This year's funding appeal is 31 per cent higher than last year, Xinhua news agency reported.
"Millions of children around the world are suffering from the impacts of conflict, extreme weather events and the climate crisis," said UNICEF Executive Director Henrietta Fore in a press release.
"As the Covid-19 pandemic approaches its third year, the plight of these children is made even worse with faltering economies, growing poverty and rising inequality. As always, it is the children already living through crises who are the hardest hit. They need urgent help."
The appeal includes 2 billion dollars for UNICEF's response in Afghanistan, where 13 million children need urgent humanitarian assistance. These include 1 million children who are facing severe acute malnutrition at a time when the health system is on the verge of collapse.
The Afghanistan appeal is UNICEF's largest-ever single-country appeal.
An additional 933 million dollars will be allocated to the Access to Covid-19 Tools Accelerator, a global effort to accelerate the development, production and equitable access to Covid-19 tests, treatments and vaccines, said UNICEF.

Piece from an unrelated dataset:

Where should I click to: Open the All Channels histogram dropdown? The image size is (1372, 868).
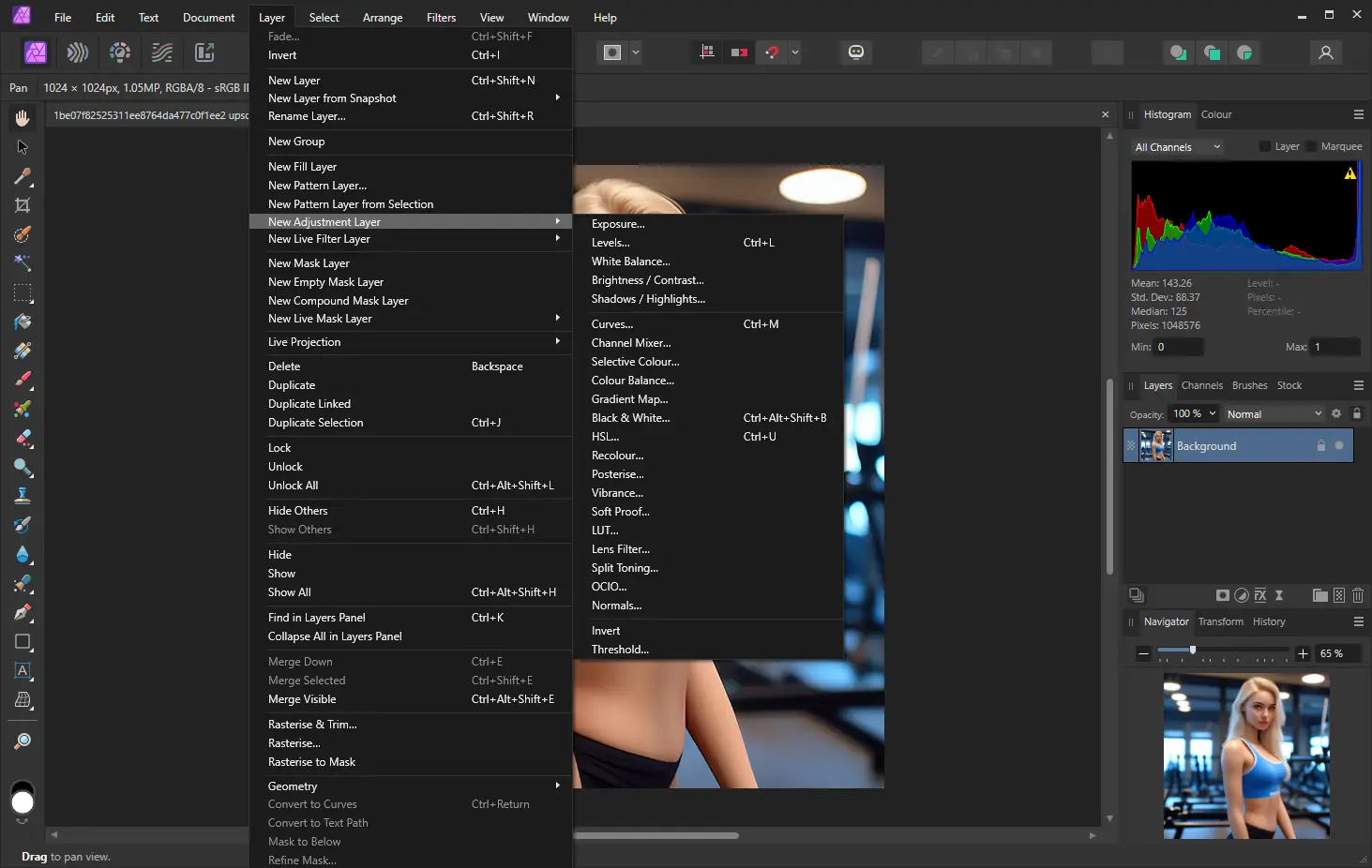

The fund is asking for $909 million for the Syrian refugee crisis, another $334 million for the crisis inside Syria, $484 million for response in Yemen, and over $356 million for programs in the Democratic Republic of the Congo.
In Ethiopia, where 15.6 million children need humanitarian aid and where brutal fighting displaced hundreds of thousands of children in the north, UNICEF will require 351 million dollars for its life-saving work.